L'ensemble des organisations civiles ont créé plusieurs coordinations qui tiennent lieu d'alternative à la classe politique incapable d'assurer sa fonction de médiation et de représentation du corps social. Dans le cadre des prochaines élections, cet ensemble a décidé de constituer une alternative différente pour le pays, le Front démocratique pour un nouveau Guatemala (FDNG), fondé officiellement le 1er juillet dernier. Il sera présent aux différents niveaux des élections.
Quant aux populations déplacées, regroupées notament au sein des Communautés populaires en résistance, qui avaient perdu le droit de vote depuis longtemps, elles ont, elles aussi, l'intention de participer aux prochains scrutins. Elles ont constitué des comités civiques locaux dans le but d'obtenir des responsabilités municipales. Elles montrent ainsi leur capacité de mobilisation civique, même si elles auront à surmonter des difficultés en ce qui concerne leur inscription sur les listes électorales.

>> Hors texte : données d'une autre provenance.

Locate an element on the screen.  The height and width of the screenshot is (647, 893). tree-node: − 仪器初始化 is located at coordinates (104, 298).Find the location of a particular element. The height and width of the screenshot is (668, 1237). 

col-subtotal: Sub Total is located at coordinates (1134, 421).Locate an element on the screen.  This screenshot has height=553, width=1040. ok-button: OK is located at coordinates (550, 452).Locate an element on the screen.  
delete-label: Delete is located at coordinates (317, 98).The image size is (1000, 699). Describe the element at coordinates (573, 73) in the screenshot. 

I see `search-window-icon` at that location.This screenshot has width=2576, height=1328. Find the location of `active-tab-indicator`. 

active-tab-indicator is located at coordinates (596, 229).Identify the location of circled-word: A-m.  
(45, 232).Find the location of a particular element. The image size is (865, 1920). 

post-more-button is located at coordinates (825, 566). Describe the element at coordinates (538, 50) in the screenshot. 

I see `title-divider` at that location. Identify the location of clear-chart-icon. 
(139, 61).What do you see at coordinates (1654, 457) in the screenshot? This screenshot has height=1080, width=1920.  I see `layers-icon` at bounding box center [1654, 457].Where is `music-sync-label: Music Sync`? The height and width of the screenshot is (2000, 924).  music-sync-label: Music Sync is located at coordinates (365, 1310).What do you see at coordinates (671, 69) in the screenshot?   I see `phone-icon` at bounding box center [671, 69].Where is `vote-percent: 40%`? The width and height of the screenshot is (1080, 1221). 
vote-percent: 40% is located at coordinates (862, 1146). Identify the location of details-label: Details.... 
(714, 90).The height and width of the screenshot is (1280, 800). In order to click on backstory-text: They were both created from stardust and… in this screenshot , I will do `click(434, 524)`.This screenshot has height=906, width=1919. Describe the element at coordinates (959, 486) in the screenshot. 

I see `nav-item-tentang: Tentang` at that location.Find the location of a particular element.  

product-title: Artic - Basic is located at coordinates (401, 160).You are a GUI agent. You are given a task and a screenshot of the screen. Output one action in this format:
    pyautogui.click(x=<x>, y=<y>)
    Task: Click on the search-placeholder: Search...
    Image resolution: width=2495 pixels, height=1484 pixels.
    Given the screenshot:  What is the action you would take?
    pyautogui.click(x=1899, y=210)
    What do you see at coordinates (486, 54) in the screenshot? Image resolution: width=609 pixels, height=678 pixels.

La constitution des comités civiques populaires et la formation du FDNG apportent un nouveau dynamisme au processus électoral. Le FDNG se présente comme « démocratique, pluraliste, multisectoriel, pluriculturel et avec une base populaire importante ». Il regroupe des représentants d'organisations de défense des droits de l'homme, des groupes mayas, des syndicats, des intellectuels, etc.
Il constitue une véritable alternative aux différents partis conservateurs en lice et présentera des candidats dans pratiquement tous les départements, il leur faudra convaincre l'électorat qui choisissait précédemment l'abstention.
Le FDNG s'est inscrit auprès du Tribunal suprême électoral à travers le Parti révolutionnaire (PR) et, début août, il a présenté ses candidats à la présidence et à la vice-présidence, Gonzalez del Valle et Juan Léon, dirigeant de Défense maya.
Certaines ambiguïtés sont à noter dans les choix du FDNG, comme par exemple la candidature de Gonzalez del Valle dont le passé n'est pas irréprochable. Malgré ses imperfections, lors de son premier meeting à Chimaltenango, le FDNG a rassemblé plus de 5 000 personnes. Ce regroupement est considéré comme l'une des quatre forces politiques ayant des chances aux élections municipales.
Au moment où un parti progressiste annonçait sa participation aux élections, l'extrême droite perdait un de ses candidats favoris, l'ancien dictateur Rios Montt. Lui qui occupait, il y a encore quelques mois, la première place dans les sondages, a soudain vu son avenir politique et son parti s'effondrer. Le Registre des citoyens a définitivement refusé son inscription, ainsi que celle de sa femme.
Rios Montt et les deux députés du FRG qui ont voulu défier l'ordre légal ont perdu leur immunité parlementaire et font l'objet de plusieurs procès. Les luttes internes pour la succession de Rios Montt affaiblissent davantage le FRG.
Malgré tout, le conservatisme garde toutes ses chances à l'élection présidentielle. La crise du FRG laisse la première place dans les sondages au Parti d'avancée nationale (PAN), parti conservateur fortement représenté dans le secteur privé et qui connaît lui aussi des querelles internes.
Les élections de décembre 1995 et de janvier 1996 n'apporteront probablement pas de grands changements, le président élu ayant de fortes chances de se maintenir dans la ligne de ses prédécesseurs. L'intérêt vient des espaces gagnés par la société civile qui se concrétisent dans ce processus préélectoral par la recherche d'une alternative politique avec la création d'un parti plus représentatif et la volonté de s'imposer au niveau local.